Highly experimental package to redefine Go functions at runtime as some interpreted languages allow (Ruby, Perl, etc.). I wrote about how this works and some of the limitations here. This is a fun experiment, but do not use it for production code.

package main

import (
	"fmt"
	"time"

	"github.com/pboyd/redefine"
)

func main() {
	redefine.Func(time.Now, func() time.Time {
		return time.Date(2000, 1, 1, 17, 0, 0, 0, time.FixedZone("somewhere", -5))
	})

	fmt.Printf("It's %s\n", time.Now().Format("3:04 PM MST"))
}

Outputs:

It's 5:00 PM somewhere

Compatibility

OS Architecture Status Notes
Linux amd64 Full
Windows amd64 Full
Darwin (macOS) amd64 Full
Linux arm64 Full
Windows arm64 Full
FreeBSD amd64 Untested Compiles but untested
OpenBSD amd64 Untested Compiles but untested
NetBSD amd64 Untested Compiles but untested
Darwin (macOS) arm64 Broken mprotect returns EACCES

FAQ

Yikes! Why?

I wondered if it were possible, and it was. Had I searched online first, I would have found github.com/bouk/monkey, which existed 11 years prior.

Can I use this to mock test functions?

Yes, but real implementations are almost always better than mocks. If you really must have a mock, use a package meant for that (github.com/stretchr/testify/mock or github.com/uber-go/mock to name a couple). If you want to mock time in particular, try syntest.

Or just use a function pointer in your code:

package main

import (
	"fmt"
	"math/rand"
)

var myRandIntn = rand.Intn

func main() {
	fmt.Printf("Your lucky number is: %d\n", myRandIntn(100))
}

And swap it out for a test:

func TestFoo(t *testing.T) {
	myRandIntn = func(n int) int {
		return 42
	}
	// ...
}

Can I use this to patch broken and unmaintained dependencies?

Yes, but anything you can do with this package you can accomplish with conventional function wrapping. Of course, if the dependency is truly unmaintained and you have a patch, why not make the world a better place and maintain a fork?

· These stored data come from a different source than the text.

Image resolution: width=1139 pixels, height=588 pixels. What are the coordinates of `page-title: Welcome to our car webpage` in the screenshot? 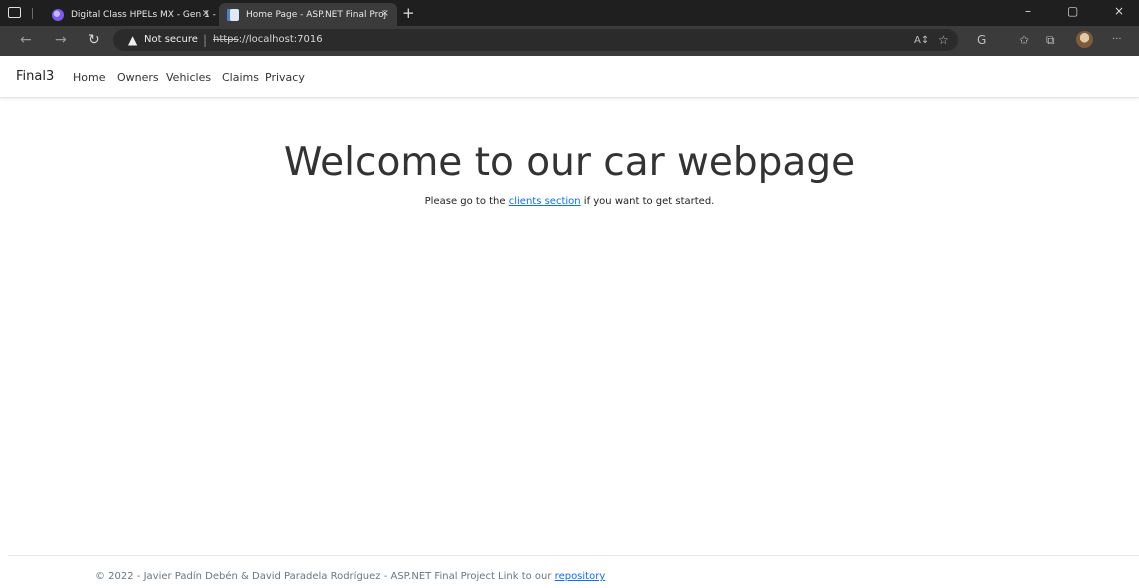 It's located at (570, 162).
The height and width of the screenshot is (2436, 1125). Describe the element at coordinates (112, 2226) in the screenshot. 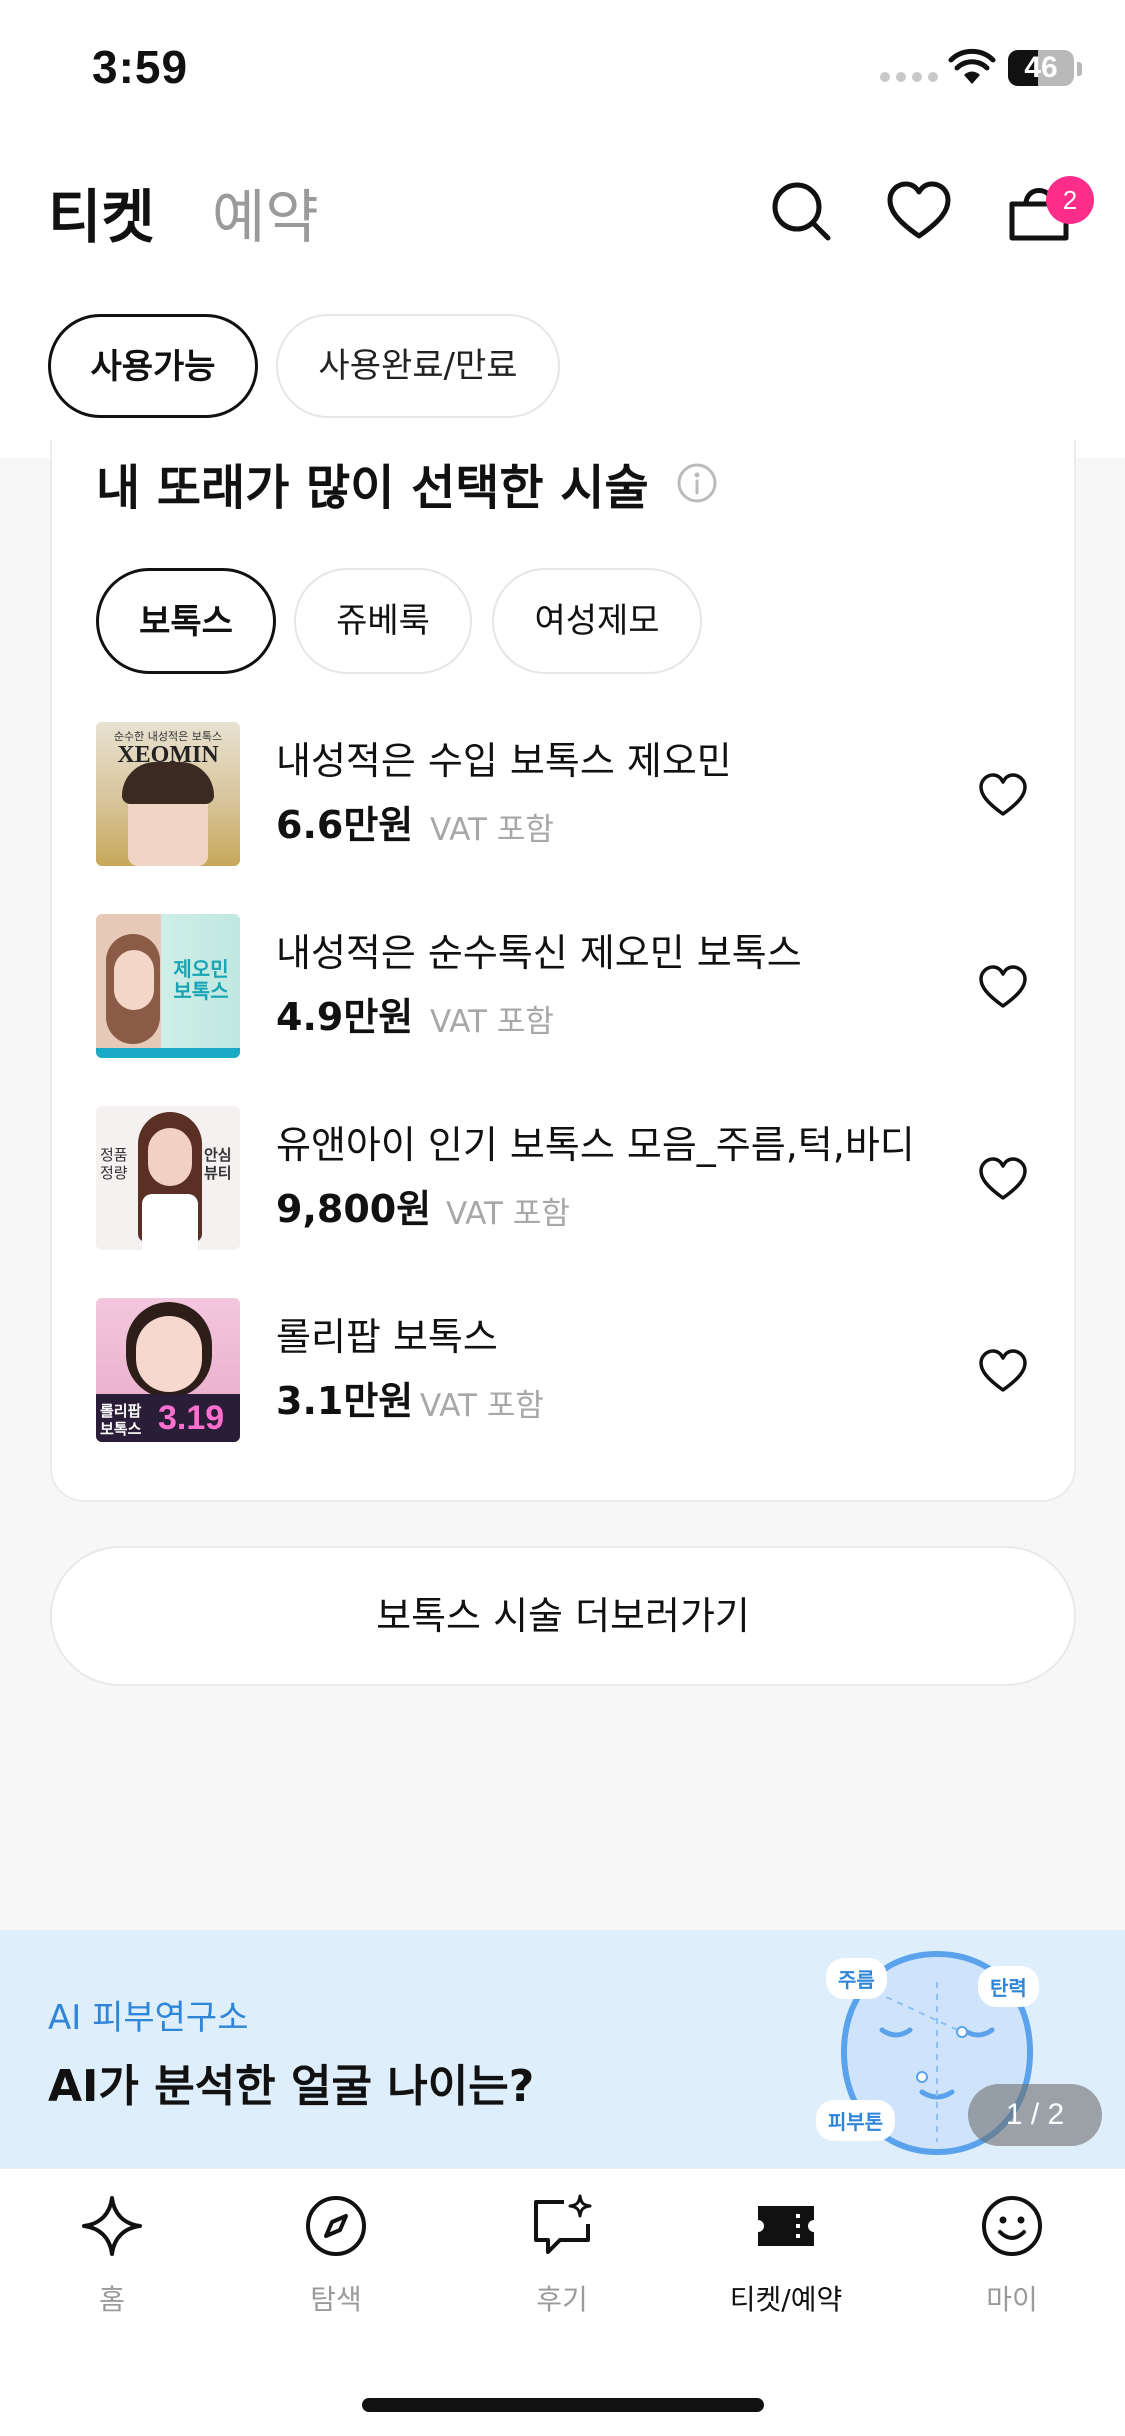

I see `sparkle-icon` at that location.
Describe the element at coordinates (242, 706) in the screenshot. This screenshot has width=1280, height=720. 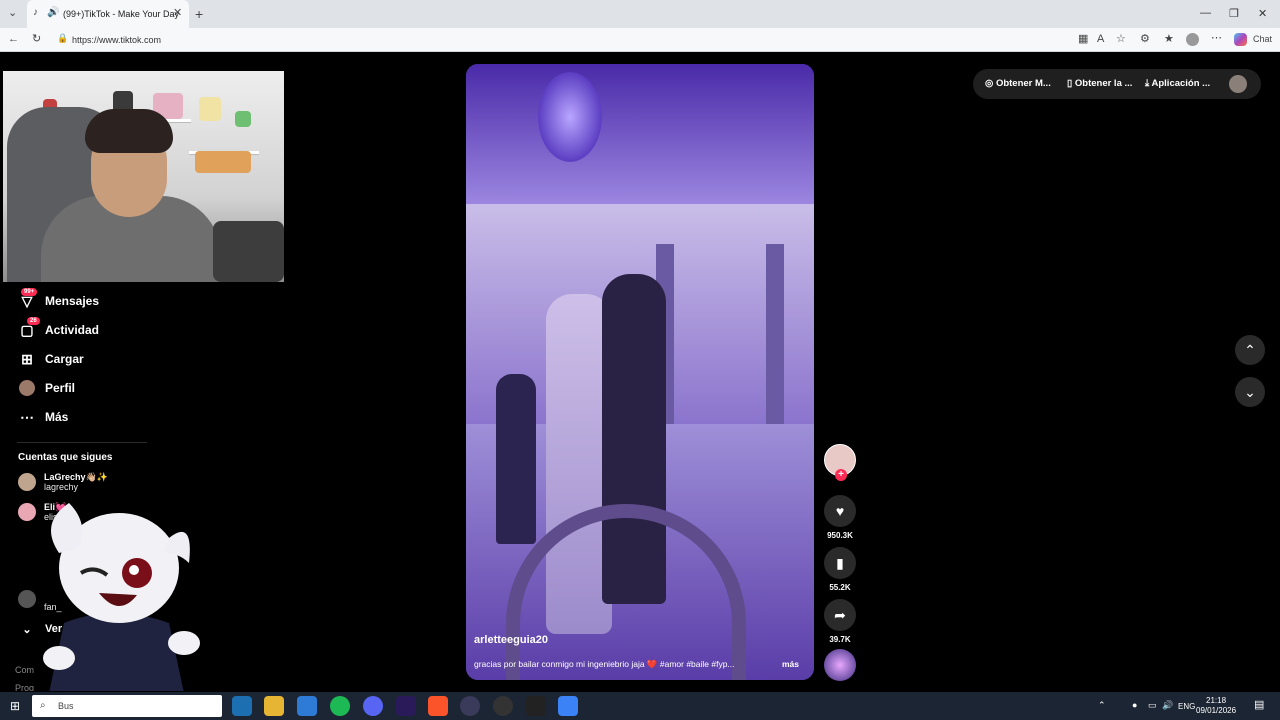
I see `edge-app-icon` at that location.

Can I use this to log when a function is called?

Yes, but again, you can do that by wrapping your calls to the function in the normal way.

Can I use this to gather timing information about functions in a dependency?

Yes, but pprof does this better. Note that redefine.Original adds some overhead.

Can I use this for...

Maybe, but I urge you not to. This is a toy, not a production-ready tool. At best, your code will be harder to reason about. At worst, you have bugs that crash your program far from the problem's source with unhelpful stack traces. In between those extremes, you have non-portable code. Why do that to yourself?